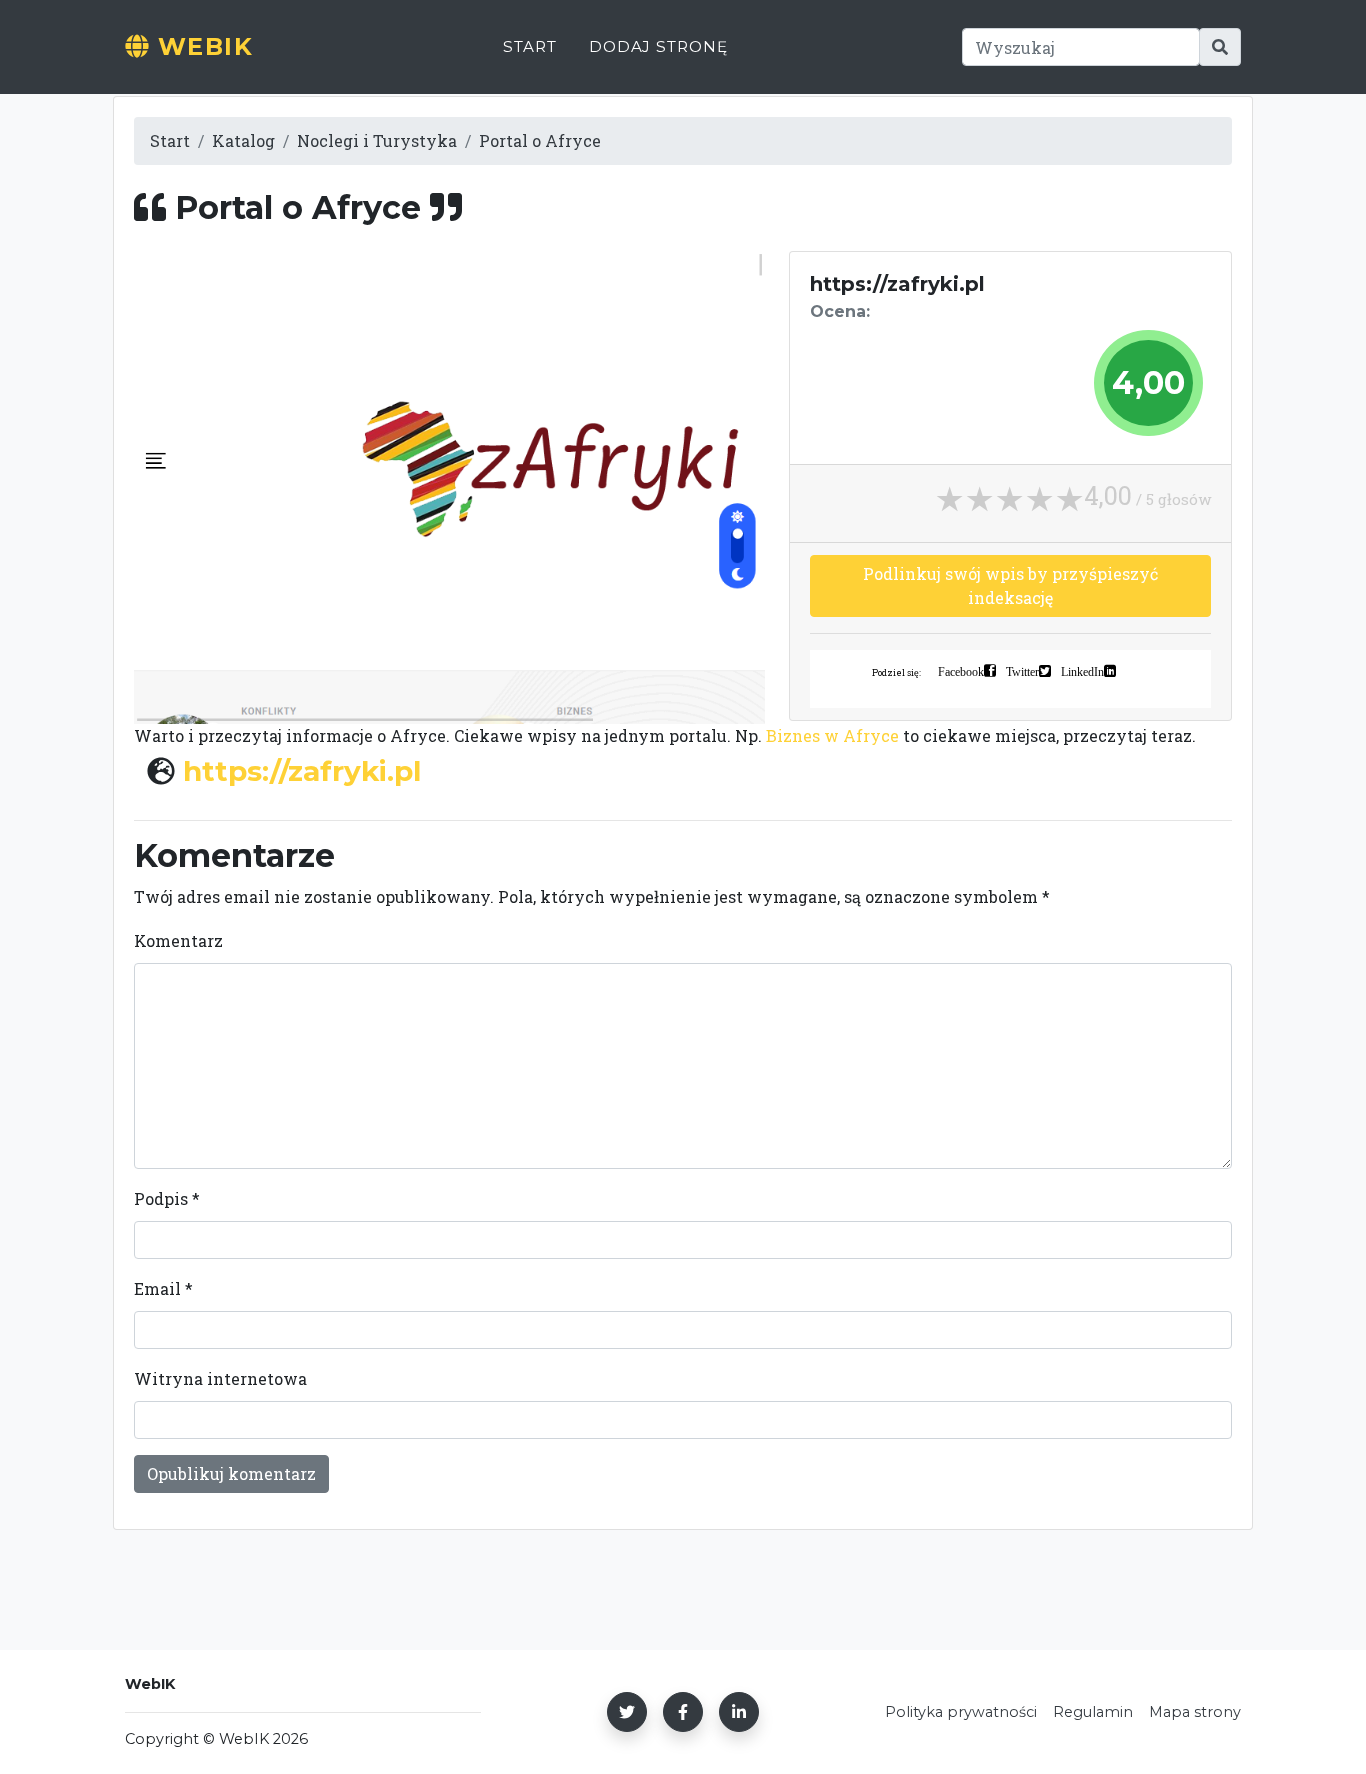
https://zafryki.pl (302, 771)
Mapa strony (1195, 1712)
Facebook (961, 671)
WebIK (201, 46)
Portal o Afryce (540, 140)
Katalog (243, 140)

----------

TASK STATEMENT –
Please set down each entry word for word, without its images.

ANSWER TO THIS EXERCISE –
https://zafryki.pl (302, 771)
Mapa strony (1195, 1712)
Facebook (961, 671)
WebIK (201, 46)
Portal o Afryce (540, 140)
Katalog (243, 140)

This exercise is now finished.